Bad Faith – April 28, 2005 EastBirminghamChurch of God in Christ v. GuideOne Mut. Ins. Co., et. al. The plaintiff’s church building was damaged in three storms in less than two years. Plaintiff maintained property coverage with GuideOne. GuideOne paid claims made as a result of the first two storms but before repairs could be made, the third storm further damaged the building. The policy applied to direct physical loss to the facilities, but did not cover improper maintenance, workmanship or decay. GuideOne concluded that there was a substantial amount of pre-existing interior water damage to the building due to the fact the roof was not installed correctly when the facility was constructed, and it appeared the church did not use funds GuideOne paid for the prior storm claims to repair the interior of the structure. Both the plaintiff and defendant triggered the appraisal process provided for in the policy. However, the church took more than a year to identify an appraiser. Once identified, the two appraisers were unable to agree. GuideOne asked the church to work with it to select an umpire to complete the appraisal process. However, the church elected to file suit rather than having an umpire appointed.

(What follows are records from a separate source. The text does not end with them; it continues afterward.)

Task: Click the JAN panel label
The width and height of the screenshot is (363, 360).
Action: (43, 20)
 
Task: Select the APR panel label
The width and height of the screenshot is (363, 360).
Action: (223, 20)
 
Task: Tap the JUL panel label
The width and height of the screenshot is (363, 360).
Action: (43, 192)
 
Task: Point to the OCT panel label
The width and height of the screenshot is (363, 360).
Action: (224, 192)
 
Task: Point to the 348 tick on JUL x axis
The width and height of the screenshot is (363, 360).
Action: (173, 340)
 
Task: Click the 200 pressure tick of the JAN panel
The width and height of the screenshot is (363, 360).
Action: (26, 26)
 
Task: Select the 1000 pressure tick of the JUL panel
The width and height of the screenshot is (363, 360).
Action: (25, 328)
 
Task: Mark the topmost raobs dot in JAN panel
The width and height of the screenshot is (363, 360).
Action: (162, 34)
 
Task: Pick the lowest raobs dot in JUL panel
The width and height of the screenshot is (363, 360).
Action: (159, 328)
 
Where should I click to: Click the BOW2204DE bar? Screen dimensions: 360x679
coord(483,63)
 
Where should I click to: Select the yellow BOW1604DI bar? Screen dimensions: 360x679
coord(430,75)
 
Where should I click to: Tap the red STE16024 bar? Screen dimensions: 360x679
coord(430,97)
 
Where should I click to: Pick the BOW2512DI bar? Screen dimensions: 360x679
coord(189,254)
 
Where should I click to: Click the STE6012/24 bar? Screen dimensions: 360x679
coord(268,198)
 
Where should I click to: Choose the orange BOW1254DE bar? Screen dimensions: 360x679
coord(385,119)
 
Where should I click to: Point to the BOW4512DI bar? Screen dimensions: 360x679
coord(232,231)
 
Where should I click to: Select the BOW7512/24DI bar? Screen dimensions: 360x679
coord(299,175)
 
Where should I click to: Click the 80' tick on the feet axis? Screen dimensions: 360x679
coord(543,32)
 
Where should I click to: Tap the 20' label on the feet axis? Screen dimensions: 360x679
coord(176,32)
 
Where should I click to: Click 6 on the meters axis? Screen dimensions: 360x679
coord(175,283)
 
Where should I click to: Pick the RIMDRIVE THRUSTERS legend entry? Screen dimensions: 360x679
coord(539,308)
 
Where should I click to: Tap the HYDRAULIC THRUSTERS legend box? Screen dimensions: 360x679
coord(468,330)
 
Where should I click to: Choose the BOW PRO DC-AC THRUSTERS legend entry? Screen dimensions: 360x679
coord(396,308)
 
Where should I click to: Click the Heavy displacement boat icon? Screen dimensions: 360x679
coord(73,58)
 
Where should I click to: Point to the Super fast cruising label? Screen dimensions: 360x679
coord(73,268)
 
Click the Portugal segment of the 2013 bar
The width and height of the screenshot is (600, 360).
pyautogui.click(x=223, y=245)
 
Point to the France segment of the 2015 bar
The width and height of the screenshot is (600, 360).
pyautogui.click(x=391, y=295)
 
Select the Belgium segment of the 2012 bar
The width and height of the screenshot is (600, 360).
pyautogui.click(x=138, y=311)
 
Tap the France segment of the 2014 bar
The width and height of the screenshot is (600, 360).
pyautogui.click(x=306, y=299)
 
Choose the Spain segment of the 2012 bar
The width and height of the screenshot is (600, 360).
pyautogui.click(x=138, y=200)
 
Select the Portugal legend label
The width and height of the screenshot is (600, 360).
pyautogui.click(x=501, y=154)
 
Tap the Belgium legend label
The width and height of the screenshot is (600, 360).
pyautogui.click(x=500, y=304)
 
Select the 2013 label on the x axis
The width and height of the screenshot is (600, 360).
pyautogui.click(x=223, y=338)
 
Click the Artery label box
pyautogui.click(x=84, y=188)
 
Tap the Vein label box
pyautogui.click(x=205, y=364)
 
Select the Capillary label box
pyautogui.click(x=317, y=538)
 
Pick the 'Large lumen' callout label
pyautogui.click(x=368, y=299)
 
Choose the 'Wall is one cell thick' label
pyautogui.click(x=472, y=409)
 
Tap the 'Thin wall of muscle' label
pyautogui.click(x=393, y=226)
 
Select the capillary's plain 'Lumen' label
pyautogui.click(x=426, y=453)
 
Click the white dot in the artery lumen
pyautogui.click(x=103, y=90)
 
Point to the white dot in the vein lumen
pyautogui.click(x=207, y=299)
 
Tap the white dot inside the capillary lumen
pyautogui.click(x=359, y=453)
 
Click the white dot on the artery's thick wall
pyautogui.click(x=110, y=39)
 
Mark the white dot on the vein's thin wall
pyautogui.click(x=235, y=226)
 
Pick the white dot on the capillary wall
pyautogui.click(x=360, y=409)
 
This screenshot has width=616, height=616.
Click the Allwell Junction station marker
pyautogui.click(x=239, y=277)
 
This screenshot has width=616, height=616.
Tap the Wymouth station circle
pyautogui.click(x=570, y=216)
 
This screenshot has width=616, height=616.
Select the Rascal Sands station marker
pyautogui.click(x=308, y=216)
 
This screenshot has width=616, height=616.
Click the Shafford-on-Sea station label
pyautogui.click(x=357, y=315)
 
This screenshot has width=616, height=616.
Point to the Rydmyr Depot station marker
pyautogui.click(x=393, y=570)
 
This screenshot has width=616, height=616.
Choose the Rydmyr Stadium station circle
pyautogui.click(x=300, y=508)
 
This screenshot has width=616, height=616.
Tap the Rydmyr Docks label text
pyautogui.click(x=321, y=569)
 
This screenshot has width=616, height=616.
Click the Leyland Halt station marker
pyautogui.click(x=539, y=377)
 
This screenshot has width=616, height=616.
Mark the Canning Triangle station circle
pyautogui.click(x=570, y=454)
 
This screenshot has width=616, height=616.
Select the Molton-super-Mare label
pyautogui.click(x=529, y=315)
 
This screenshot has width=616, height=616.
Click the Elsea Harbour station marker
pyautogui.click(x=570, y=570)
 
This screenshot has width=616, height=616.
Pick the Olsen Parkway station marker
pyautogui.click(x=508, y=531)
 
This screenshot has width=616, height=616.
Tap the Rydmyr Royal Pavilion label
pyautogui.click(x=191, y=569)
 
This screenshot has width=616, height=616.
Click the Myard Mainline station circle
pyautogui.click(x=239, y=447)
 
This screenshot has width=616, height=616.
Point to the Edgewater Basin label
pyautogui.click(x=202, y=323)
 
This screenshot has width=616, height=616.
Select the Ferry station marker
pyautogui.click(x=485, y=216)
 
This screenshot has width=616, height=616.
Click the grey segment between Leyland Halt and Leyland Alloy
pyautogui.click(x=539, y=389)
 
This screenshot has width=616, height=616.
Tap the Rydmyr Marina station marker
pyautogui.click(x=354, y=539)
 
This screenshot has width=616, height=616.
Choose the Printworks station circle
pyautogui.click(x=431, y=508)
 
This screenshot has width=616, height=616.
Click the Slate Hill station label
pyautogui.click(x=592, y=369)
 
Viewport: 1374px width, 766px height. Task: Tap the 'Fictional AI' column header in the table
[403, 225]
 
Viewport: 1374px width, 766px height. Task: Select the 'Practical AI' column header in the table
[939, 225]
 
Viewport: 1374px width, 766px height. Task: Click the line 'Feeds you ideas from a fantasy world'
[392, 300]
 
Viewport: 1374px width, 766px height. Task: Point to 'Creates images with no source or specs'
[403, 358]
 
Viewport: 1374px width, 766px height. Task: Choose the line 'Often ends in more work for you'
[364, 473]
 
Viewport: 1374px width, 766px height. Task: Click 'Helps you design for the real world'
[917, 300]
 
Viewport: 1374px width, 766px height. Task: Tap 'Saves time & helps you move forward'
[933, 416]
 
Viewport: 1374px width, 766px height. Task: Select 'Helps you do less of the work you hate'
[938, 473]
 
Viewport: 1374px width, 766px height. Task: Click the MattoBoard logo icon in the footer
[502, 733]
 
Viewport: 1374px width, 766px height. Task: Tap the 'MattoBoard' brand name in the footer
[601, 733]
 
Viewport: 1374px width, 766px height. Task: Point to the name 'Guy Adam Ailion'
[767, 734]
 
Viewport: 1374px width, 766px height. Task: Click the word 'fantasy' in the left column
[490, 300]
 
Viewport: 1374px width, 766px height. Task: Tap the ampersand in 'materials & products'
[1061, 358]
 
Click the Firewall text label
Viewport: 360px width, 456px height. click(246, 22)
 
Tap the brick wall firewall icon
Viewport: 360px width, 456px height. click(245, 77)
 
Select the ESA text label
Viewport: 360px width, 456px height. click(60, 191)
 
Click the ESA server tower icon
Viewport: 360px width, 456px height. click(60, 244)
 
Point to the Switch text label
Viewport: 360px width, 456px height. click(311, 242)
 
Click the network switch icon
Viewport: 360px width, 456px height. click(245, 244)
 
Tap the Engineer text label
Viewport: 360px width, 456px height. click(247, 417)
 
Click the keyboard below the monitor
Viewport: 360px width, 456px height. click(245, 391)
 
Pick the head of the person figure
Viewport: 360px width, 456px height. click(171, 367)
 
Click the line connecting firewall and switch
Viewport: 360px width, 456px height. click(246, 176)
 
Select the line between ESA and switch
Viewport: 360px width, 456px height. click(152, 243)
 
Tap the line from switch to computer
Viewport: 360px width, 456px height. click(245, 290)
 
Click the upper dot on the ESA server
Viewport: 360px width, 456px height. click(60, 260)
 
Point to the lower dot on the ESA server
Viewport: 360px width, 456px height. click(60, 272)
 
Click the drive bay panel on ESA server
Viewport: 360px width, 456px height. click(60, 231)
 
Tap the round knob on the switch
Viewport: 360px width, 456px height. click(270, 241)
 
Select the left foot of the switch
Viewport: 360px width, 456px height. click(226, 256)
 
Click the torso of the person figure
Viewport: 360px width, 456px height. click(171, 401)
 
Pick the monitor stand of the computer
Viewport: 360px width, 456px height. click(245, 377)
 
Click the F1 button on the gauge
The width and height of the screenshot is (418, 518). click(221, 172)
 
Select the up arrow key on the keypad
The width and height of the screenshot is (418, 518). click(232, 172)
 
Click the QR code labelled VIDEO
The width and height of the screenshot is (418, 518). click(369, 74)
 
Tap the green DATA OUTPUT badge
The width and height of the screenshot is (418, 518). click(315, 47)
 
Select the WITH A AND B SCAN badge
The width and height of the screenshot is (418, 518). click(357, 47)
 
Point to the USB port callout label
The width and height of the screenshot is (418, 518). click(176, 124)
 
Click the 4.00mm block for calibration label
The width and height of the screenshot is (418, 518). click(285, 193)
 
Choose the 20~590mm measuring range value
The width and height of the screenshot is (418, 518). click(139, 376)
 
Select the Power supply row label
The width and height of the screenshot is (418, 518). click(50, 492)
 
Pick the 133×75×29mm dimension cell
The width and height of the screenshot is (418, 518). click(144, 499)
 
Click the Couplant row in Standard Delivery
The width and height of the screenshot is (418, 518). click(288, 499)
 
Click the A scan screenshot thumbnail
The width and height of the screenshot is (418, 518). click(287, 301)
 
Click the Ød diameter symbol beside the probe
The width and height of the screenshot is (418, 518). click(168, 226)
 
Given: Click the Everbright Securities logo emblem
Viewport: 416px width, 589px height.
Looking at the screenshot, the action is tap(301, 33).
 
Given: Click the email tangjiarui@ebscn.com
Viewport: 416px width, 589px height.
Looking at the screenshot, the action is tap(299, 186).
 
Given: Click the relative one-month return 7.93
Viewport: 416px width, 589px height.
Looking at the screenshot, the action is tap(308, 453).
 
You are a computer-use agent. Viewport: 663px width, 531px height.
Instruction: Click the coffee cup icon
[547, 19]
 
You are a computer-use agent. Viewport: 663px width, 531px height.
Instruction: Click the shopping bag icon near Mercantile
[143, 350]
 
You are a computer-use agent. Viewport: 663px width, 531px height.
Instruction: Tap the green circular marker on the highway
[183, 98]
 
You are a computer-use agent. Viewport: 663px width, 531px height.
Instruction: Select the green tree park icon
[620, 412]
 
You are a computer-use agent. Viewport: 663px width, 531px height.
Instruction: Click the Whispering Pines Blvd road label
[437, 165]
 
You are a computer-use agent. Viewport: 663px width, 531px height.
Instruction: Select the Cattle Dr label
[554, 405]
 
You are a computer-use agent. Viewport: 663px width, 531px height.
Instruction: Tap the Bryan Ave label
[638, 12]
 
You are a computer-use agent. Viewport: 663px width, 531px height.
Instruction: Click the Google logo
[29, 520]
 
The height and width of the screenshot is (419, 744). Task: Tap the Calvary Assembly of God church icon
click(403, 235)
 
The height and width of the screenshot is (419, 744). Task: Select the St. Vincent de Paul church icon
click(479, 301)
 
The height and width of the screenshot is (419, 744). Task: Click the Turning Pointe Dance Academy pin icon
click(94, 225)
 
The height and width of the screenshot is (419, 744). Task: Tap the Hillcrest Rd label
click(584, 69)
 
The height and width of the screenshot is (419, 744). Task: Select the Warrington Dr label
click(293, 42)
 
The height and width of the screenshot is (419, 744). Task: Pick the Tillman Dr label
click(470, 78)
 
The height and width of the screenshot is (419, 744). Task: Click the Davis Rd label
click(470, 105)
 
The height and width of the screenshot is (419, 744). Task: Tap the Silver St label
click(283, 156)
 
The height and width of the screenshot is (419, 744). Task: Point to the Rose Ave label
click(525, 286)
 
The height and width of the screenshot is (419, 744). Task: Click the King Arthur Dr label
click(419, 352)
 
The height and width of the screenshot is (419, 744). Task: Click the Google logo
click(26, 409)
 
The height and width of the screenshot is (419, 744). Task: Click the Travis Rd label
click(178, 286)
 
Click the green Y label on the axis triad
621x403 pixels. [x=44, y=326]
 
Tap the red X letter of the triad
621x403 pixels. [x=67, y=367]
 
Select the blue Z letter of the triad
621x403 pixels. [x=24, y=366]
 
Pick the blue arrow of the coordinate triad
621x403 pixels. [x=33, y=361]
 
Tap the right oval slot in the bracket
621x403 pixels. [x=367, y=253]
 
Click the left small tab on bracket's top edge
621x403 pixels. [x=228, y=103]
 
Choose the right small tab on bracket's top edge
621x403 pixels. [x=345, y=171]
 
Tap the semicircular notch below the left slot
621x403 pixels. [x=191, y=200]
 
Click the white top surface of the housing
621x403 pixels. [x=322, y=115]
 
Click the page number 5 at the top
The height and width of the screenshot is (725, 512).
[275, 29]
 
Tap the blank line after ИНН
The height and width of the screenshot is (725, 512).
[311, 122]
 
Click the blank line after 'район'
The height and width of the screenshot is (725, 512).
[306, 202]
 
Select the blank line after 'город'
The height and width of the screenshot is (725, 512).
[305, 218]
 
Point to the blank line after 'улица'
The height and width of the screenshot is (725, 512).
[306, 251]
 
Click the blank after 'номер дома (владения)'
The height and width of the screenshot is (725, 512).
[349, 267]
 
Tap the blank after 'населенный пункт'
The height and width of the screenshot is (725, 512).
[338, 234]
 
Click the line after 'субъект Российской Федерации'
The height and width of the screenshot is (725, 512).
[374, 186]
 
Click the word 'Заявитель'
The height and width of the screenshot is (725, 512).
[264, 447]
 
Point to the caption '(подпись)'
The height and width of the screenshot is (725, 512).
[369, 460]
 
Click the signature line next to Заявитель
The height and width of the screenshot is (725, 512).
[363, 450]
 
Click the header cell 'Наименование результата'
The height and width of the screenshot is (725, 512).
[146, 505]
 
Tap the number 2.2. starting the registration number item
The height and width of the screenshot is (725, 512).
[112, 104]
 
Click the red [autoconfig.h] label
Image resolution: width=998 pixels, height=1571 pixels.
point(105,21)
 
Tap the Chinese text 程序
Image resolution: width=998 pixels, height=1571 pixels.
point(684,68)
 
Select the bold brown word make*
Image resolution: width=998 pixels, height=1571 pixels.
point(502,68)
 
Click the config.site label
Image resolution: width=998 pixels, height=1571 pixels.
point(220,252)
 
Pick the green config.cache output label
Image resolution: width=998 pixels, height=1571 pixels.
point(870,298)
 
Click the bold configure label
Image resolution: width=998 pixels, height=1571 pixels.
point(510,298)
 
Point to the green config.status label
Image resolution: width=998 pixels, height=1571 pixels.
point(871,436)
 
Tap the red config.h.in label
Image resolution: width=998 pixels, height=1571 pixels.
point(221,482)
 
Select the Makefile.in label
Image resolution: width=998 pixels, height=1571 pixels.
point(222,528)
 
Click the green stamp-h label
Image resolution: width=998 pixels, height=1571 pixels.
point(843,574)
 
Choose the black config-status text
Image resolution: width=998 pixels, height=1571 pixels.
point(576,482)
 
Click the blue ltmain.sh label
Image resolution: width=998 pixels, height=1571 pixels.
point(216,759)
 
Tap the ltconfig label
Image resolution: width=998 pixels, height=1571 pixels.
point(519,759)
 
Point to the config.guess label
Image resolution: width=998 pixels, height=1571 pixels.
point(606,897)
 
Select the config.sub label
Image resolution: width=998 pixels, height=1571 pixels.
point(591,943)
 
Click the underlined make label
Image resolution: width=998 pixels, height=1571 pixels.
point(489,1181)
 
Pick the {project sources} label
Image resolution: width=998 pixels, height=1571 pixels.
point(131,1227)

Plaintiff’s expert testified that repairs would cost $14,000,000. Defendant’s expert estimated the repairs at just over $23,000. VERDICT — $1,257,510 for Plaintiff on Breach of Contract Claim. VERDICT — For Defendant GuideOne on Bad Faith Claim.
Insurance Contract/Commercial General Liability Policy – August 11, 2005 Trammel, Harper & Williams, Inc. v. Gresham & Associates, Inc., et al., Plaintiff, an insurance agency/brokerage, had a Non-Exclusive Brokerage Agreement with Defendant Gresham & Associates, which was the Binding General Agent or Managing General Agent for Defendants Royal Surplus Specialty Underwriting, Royal Surplus Lines Insurance Company and Royal & Sun Alliance-USA. Plaintiff bought a commercial general liability policy from Royal Surplus Lines for its customer, Great Southern Fire Protection. Plaintiff paid Gresham & Associates a premium of $58,624.32 for the policy. Twelve days later, Gresham & Associates paid Royal Surplus Lines Insurance the same amount for the new policy. However, four months later, Great Southern Fire Insurance contested its own audit, leaving it unable to pay Plaintiff back for the policy. Plaintiff nullified the policy, but received no refund from either Gresham & Associates or Royal Surplus Lines Insurance. VERDICT — $72,694.12 for Plaintiff against Gresham & Associates (other Defendants were dismissed with prejudice).
Negligence – February 8, 2006 Peters v. Jefferson County Racing Association Plaintiff injured when she was knocked down by her car rolling back onto her in the parking lot. Plaintiff alleged the valet failed to put in the car in “park” after delivering it to Plaintiff. VERDICT — $19,000 for Plaintiff.